▶ _Task to carry out_:
Copy all of the material below word for word, leaving nothing out and changing nothing.

▶ _Material provided_:
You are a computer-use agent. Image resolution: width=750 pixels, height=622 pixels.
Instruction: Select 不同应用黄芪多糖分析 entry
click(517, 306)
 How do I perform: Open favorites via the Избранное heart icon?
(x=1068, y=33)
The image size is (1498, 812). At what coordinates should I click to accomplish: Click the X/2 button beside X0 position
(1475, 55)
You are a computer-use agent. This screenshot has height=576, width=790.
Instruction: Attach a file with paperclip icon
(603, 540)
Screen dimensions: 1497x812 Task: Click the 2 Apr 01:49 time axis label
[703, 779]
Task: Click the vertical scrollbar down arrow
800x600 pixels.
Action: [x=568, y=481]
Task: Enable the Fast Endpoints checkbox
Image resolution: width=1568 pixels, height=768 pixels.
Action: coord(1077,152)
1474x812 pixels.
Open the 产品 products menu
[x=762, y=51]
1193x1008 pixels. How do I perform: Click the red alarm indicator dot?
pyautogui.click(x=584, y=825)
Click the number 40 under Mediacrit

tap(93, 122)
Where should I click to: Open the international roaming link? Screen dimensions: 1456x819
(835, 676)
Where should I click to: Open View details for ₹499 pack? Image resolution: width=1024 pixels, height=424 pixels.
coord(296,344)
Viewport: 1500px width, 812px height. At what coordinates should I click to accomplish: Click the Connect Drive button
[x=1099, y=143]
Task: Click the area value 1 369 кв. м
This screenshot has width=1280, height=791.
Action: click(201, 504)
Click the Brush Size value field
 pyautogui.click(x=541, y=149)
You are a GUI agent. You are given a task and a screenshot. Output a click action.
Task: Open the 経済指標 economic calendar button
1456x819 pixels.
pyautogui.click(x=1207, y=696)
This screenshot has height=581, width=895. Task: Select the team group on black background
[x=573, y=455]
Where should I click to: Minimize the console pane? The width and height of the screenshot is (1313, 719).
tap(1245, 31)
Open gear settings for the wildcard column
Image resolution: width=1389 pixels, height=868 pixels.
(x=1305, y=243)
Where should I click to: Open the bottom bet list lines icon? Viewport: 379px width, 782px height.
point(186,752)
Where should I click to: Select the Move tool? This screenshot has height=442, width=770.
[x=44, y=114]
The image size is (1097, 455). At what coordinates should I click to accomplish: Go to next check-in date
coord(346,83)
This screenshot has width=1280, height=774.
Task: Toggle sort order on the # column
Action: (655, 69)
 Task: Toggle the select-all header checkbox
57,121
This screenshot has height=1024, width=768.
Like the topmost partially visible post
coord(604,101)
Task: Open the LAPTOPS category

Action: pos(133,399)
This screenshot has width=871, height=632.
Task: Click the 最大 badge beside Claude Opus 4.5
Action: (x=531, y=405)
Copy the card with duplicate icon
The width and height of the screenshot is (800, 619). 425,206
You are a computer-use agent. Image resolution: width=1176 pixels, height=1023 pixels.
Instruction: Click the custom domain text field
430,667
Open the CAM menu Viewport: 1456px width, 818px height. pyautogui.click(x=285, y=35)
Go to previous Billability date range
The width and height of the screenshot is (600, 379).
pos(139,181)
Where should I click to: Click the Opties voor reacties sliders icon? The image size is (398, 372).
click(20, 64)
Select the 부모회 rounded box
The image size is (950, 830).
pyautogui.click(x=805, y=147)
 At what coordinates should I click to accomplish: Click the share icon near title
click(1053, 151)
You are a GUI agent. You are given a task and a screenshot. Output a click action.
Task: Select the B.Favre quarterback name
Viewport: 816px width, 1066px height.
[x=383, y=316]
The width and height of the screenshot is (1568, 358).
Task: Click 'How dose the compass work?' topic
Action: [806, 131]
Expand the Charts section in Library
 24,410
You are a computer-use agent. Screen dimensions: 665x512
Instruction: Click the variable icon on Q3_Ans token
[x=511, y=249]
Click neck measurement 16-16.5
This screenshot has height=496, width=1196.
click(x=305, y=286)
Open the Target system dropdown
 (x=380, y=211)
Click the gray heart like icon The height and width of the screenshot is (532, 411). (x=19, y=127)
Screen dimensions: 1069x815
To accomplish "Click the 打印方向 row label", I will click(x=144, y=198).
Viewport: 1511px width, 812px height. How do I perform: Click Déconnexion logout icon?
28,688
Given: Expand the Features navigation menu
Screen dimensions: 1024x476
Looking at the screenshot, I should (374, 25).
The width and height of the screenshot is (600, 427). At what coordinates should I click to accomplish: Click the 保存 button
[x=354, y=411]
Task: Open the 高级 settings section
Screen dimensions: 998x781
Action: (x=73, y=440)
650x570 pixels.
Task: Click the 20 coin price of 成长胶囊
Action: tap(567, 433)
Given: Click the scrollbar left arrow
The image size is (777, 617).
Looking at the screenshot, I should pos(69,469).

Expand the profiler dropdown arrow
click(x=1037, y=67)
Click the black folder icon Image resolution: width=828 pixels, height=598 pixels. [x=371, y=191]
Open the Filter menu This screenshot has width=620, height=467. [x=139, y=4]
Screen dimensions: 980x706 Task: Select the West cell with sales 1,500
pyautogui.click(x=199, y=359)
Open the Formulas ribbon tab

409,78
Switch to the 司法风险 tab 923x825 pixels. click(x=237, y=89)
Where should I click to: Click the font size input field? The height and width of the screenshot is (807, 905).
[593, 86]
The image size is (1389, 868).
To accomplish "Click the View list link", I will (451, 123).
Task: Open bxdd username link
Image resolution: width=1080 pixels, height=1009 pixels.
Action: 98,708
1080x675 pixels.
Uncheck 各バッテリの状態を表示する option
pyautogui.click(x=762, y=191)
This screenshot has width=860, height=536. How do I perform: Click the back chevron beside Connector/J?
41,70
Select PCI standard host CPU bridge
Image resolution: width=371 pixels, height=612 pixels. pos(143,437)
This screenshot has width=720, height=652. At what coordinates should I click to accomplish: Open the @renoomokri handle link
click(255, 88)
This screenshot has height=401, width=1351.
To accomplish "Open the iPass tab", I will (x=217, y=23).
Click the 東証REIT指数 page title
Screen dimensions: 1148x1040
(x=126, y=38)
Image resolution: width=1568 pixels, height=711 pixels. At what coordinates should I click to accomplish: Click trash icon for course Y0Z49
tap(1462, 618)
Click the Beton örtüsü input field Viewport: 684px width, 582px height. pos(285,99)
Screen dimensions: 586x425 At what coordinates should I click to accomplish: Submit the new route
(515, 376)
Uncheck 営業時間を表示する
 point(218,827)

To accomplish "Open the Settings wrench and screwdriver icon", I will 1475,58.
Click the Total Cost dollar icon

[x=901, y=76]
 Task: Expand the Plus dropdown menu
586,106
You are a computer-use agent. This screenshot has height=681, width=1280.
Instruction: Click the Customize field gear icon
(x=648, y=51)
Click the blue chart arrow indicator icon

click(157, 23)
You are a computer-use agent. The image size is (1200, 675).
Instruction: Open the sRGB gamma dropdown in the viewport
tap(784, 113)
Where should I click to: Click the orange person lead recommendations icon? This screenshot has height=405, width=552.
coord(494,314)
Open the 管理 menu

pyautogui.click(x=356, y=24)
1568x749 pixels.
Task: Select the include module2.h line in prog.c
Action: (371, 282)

▶ _Correct output_:
You are a computer-use agent. Image resolution: width=750 pixels, height=622 pixels.
Instruction: Select 不同应用黄芪多糖分析 entry
click(517, 306)
 How do I perform: Open favorites via the Избранное heart icon?
(x=1068, y=33)
The image size is (1498, 812). At what coordinates should I click to accomplish: Click the X/2 button beside X0 position
(1475, 55)
You are a computer-use agent. This screenshot has height=576, width=790.
Instruction: Attach a file with paperclip icon
(603, 540)
Screen dimensions: 1497x812 Task: Click the 2 Apr 01:49 time axis label
[703, 779]
Task: Click the vertical scrollbar down arrow
800x600 pixels.
Action: [x=568, y=481]
Task: Enable the Fast Endpoints checkbox
Image resolution: width=1568 pixels, height=768 pixels.
Action: coord(1077,152)
1474x812 pixels.
Open the 产品 products menu
[x=762, y=51]
1193x1008 pixels. How do I perform: Click the red alarm indicator dot?
pyautogui.click(x=584, y=825)
Click the number 40 under Mediacrit

tap(93, 122)
Where should I click to: Open the international roaming link? Screen dimensions: 1456x819
(835, 676)
Where should I click to: Open View details for ₹499 pack? Image resolution: width=1024 pixels, height=424 pixels.
coord(296,344)
Viewport: 1500px width, 812px height. At what coordinates should I click to accomplish: Click the Connect Drive button
[x=1099, y=143]
Task: Click the area value 1 369 кв. м
This screenshot has width=1280, height=791.
Action: click(201, 504)
Click the Brush Size value field
 pyautogui.click(x=541, y=149)
You are a GUI agent. You are given a task and a screenshot. Output a click action.
Task: Open the 経済指標 economic calendar button
1456x819 pixels.
pyautogui.click(x=1207, y=696)
This screenshot has height=581, width=895. Task: Select the team group on black background
[x=573, y=455]
Where should I click to: Minimize the console pane? The width and height of the screenshot is (1313, 719).
tap(1245, 31)
Open gear settings for the wildcard column
Image resolution: width=1389 pixels, height=868 pixels.
(x=1305, y=243)
Where should I click to: Open the bottom bet list lines icon? Viewport: 379px width, 782px height.
point(186,752)
Where should I click to: Select the Move tool? This screenshot has height=442, width=770.
[x=44, y=114]
The image size is (1097, 455). At what coordinates should I click to accomplish: Go to next check-in date
coord(346,83)
This screenshot has width=1280, height=774.
Task: Toggle sort order on the # column
Action: (655, 69)
 Task: Toggle the select-all header checkbox
57,121
This screenshot has height=1024, width=768.
Like the topmost partially visible post
coord(604,101)
Task: Open the LAPTOPS category

Action: pos(133,399)
This screenshot has width=871, height=632.
Task: Click the 最大 badge beside Claude Opus 4.5
Action: (x=531, y=405)
Copy the card with duplicate icon
The width and height of the screenshot is (800, 619). 425,206
You are a computer-use agent. Image resolution: width=1176 pixels, height=1023 pixels.
Instruction: Click the custom domain text field
430,667
Open the CAM menu Viewport: 1456px width, 818px height. pyautogui.click(x=285, y=35)
Go to previous Billability date range
The width and height of the screenshot is (600, 379).
pos(139,181)
Where should I click to: Click the Opties voor reacties sliders icon? The image size is (398, 372).
click(20, 64)
Select the 부모회 rounded box
The image size is (950, 830).
pyautogui.click(x=805, y=147)
 At what coordinates should I click to accomplish: Click the share icon near title
click(1053, 151)
You are a GUI agent. You are given a task and a screenshot. Output a click action.
Task: Select the B.Favre quarterback name
Viewport: 816px width, 1066px height.
[x=383, y=316]
The width and height of the screenshot is (1568, 358).
Task: Click 'How dose the compass work?' topic
Action: [806, 131]
Expand the Charts section in Library
 24,410
You are a computer-use agent. Screen dimensions: 665x512
Instruction: Click the variable icon on Q3_Ans token
[x=511, y=249]
Click neck measurement 16-16.5
This screenshot has height=496, width=1196.
click(x=305, y=286)
Open the Target system dropdown
 (x=380, y=211)
Click the gray heart like icon The height and width of the screenshot is (532, 411). (x=19, y=127)
Screen dimensions: 1069x815
To accomplish "Click the 打印方向 row label", I will click(x=144, y=198).
Viewport: 1511px width, 812px height. How do I perform: Click Déconnexion logout icon?
28,688
Given: Expand the Features navigation menu
Screen dimensions: 1024x476
Looking at the screenshot, I should (374, 25).
The width and height of the screenshot is (600, 427). At what coordinates should I click to accomplish: Click the 保存 button
[x=354, y=411]
Task: Open the 高级 settings section
Screen dimensions: 998x781
Action: (x=73, y=440)
650x570 pixels.
Task: Click the 20 coin price of 成长胶囊
Action: tap(567, 433)
Given: Click the scrollbar left arrow
The image size is (777, 617).
Looking at the screenshot, I should pos(69,469).

Expand the profiler dropdown arrow
click(x=1037, y=67)
Click the black folder icon Image resolution: width=828 pixels, height=598 pixels. [x=371, y=191]
Open the Filter menu This screenshot has width=620, height=467. [x=139, y=4]
Screen dimensions: 980x706 Task: Select the West cell with sales 1,500
pyautogui.click(x=199, y=359)
Open the Formulas ribbon tab

409,78
Switch to the 司法风险 tab 923x825 pixels. click(x=237, y=89)
Where should I click to: Click the font size input field? The height and width of the screenshot is (807, 905).
[593, 86]
The image size is (1389, 868).
To accomplish "Click the View list link", I will (451, 123).
Task: Open bxdd username link
Image resolution: width=1080 pixels, height=1009 pixels.
Action: 98,708
1080x675 pixels.
Uncheck 各バッテリの状態を表示する option
pyautogui.click(x=762, y=191)
This screenshot has width=860, height=536. How do I perform: Click the back chevron beside Connector/J?
41,70
Select PCI standard host CPU bridge
Image resolution: width=371 pixels, height=612 pixels. pos(143,437)
This screenshot has width=720, height=652. At what coordinates should I click to accomplish: Open the @renoomokri handle link
click(255, 88)
This screenshot has height=401, width=1351.
To accomplish "Open the iPass tab", I will (x=217, y=23).
Click the 東証REIT指数 page title
Screen dimensions: 1148x1040
(x=126, y=38)
Image resolution: width=1568 pixels, height=711 pixels. At what coordinates should I click to accomplish: Click trash icon for course Y0Z49
tap(1462, 618)
Click the Beton örtüsü input field Viewport: 684px width, 582px height. pos(285,99)
Screen dimensions: 586x425 At what coordinates should I click to accomplish: Submit the new route
(515, 376)
Uncheck 営業時間を表示する
 point(218,827)

To accomplish "Open the Settings wrench and screwdriver icon", I will 1475,58.
Click the Total Cost dollar icon

[x=901, y=76]
 Task: Expand the Plus dropdown menu
586,106
You are a computer-use agent. This screenshot has height=681, width=1280.
Instruction: Click the Customize field gear icon
(x=648, y=51)
Click the blue chart arrow indicator icon

click(157, 23)
You are a computer-use agent. The image size is (1200, 675).
Instruction: Open the sRGB gamma dropdown in the viewport
tap(784, 113)
Where should I click to: Click the orange person lead recommendations icon? This screenshot has height=405, width=552.
coord(494,314)
Open the 管理 menu

pyautogui.click(x=356, y=24)
1568x749 pixels.
Task: Select the include module2.h line in prog.c
Action: (371, 282)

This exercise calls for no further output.